◆ What the exercise asks: Reproduce the entries that follow verbatim, down to the final line.

(Data excerpts)
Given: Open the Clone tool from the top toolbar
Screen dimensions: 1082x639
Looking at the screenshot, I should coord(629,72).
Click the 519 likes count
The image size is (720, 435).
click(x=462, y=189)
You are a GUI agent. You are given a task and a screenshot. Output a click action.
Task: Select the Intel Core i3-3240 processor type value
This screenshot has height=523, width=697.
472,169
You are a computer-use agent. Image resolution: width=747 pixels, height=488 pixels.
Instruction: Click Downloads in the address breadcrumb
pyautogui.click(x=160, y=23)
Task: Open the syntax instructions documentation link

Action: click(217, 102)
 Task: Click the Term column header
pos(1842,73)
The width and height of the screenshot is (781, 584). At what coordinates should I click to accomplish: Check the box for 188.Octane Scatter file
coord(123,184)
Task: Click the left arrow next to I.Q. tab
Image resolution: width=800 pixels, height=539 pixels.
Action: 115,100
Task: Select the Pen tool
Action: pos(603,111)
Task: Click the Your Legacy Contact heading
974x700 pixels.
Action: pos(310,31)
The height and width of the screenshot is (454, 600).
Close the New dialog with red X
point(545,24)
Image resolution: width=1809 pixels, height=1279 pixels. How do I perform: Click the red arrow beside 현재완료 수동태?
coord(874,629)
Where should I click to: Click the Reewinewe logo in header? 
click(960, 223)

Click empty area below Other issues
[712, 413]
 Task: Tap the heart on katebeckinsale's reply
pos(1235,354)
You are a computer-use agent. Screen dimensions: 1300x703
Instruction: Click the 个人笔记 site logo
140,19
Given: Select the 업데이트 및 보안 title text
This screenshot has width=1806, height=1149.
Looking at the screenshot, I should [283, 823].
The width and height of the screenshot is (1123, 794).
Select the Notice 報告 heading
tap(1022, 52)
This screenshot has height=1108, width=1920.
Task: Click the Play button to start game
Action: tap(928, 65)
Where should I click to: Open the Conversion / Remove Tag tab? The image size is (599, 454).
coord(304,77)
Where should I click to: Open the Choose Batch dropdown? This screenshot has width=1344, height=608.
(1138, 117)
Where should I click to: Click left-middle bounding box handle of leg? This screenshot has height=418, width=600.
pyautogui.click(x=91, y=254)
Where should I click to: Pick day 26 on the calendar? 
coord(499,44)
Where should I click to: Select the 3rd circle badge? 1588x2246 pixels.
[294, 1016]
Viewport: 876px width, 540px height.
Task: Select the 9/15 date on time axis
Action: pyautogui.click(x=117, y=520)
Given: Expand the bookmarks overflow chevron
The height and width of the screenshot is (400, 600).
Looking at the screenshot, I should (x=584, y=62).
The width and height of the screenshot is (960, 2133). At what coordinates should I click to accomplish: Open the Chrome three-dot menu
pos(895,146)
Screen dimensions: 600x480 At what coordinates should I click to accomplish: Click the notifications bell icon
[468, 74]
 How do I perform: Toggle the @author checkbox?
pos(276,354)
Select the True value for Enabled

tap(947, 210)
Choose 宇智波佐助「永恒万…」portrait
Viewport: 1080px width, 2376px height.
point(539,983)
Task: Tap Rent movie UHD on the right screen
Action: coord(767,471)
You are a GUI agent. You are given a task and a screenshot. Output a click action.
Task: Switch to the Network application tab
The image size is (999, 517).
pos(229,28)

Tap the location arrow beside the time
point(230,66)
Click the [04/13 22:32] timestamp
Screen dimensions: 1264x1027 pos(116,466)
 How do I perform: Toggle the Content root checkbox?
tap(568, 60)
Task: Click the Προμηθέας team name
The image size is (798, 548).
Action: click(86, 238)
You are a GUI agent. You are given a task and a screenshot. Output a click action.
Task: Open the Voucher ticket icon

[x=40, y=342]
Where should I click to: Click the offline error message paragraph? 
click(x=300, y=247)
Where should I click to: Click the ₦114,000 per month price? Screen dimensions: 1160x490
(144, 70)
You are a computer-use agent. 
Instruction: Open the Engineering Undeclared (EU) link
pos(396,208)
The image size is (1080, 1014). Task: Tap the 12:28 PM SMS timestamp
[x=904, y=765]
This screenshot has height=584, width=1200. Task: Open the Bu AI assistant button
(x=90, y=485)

◆ Result of this exercise:
Given: Open the Clone tool from the top toolbar
Screen dimensions: 1082x639
Looking at the screenshot, I should coord(629,72).
Click the 519 likes count
The image size is (720, 435).
click(x=462, y=189)
You are a GUI agent. You are given a task and a screenshot. Output a click action.
Task: Select the Intel Core i3-3240 processor type value
This screenshot has height=523, width=697.
472,169
You are a computer-use agent. Image resolution: width=747 pixels, height=488 pixels.
Instruction: Click Downloads in the address breadcrumb
pyautogui.click(x=160, y=23)
Task: Open the syntax instructions documentation link

Action: click(217, 102)
 Task: Click the Term column header
pos(1842,73)
The width and height of the screenshot is (781, 584). At what coordinates should I click to accomplish: Check the box for 188.Octane Scatter file
coord(123,184)
Task: Click the left arrow next to I.Q. tab
Image resolution: width=800 pixels, height=539 pixels.
Action: 115,100
Task: Select the Pen tool
Action: pos(603,111)
Task: Click the Your Legacy Contact heading
974x700 pixels.
Action: pos(310,31)
The height and width of the screenshot is (454, 600).
Close the New dialog with red X
point(545,24)
Image resolution: width=1809 pixels, height=1279 pixels. How do I perform: Click the red arrow beside 현재완료 수동태?
coord(874,629)
Where should I click to: Click the Reewinewe logo in header? 
click(960, 223)

Click empty area below Other issues
[712, 413]
 Task: Tap the heart on katebeckinsale's reply
pos(1235,354)
You are a computer-use agent. Screen dimensions: 1300x703
Instruction: Click the 个人笔记 site logo
140,19
Given: Select the 업데이트 및 보안 title text
This screenshot has width=1806, height=1149.
Looking at the screenshot, I should [283, 823].
The width and height of the screenshot is (1123, 794).
Select the Notice 報告 heading
tap(1022, 52)
This screenshot has height=1108, width=1920.
Task: Click the Play button to start game
Action: tap(928, 65)
Where should I click to: Open the Conversion / Remove Tag tab? The image size is (599, 454).
coord(304,77)
Where should I click to: Open the Choose Batch dropdown? This screenshot has width=1344, height=608.
(1138, 117)
Where should I click to: Click left-middle bounding box handle of leg? This screenshot has height=418, width=600.
pyautogui.click(x=91, y=254)
Where should I click to: Pick day 26 on the calendar? 
coord(499,44)
Where should I click to: Select the 3rd circle badge? 1588x2246 pixels.
[294, 1016]
Viewport: 876px width, 540px height.
Task: Select the 9/15 date on time axis
Action: pyautogui.click(x=117, y=520)
Given: Expand the bookmarks overflow chevron
The height and width of the screenshot is (400, 600).
Looking at the screenshot, I should (x=584, y=62).
The width and height of the screenshot is (960, 2133). At what coordinates should I click to accomplish: Open the Chrome three-dot menu
pos(895,146)
Screen dimensions: 600x480 At what coordinates should I click to accomplish: Click the notifications bell icon
[468, 74]
 How do I perform: Toggle the @author checkbox?
pos(276,354)
Select the True value for Enabled

tap(947, 210)
Choose 宇智波佐助「永恒万…」portrait
Viewport: 1080px width, 2376px height.
point(539,983)
Task: Tap Rent movie UHD on the right screen
Action: coord(767,471)
You are a GUI agent. You are given a task and a screenshot. Output a click action.
Task: Switch to the Network application tab
The image size is (999, 517).
pos(229,28)

Tap the location arrow beside the time
point(230,66)
Click the [04/13 22:32] timestamp
Screen dimensions: 1264x1027 pos(116,466)
 How do I perform: Toggle the Content root checkbox?
tap(568, 60)
Task: Click the Προμηθέας team name
The image size is (798, 548).
Action: click(86, 238)
You are a GUI agent. You are given a task and a screenshot. Output a click action.
Task: Open the Voucher ticket icon

[x=40, y=342]
Where should I click to: Click the offline error message paragraph? 
click(x=300, y=247)
Where should I click to: Click the ₦114,000 per month price? Screen dimensions: 1160x490
(144, 70)
You are a computer-use agent. 
Instruction: Open the Engineering Undeclared (EU) link
pos(396,208)
The image size is (1080, 1014). Task: Tap the 12:28 PM SMS timestamp
[x=904, y=765]
This screenshot has height=584, width=1200. Task: Open the Bu AI assistant button
(x=90, y=485)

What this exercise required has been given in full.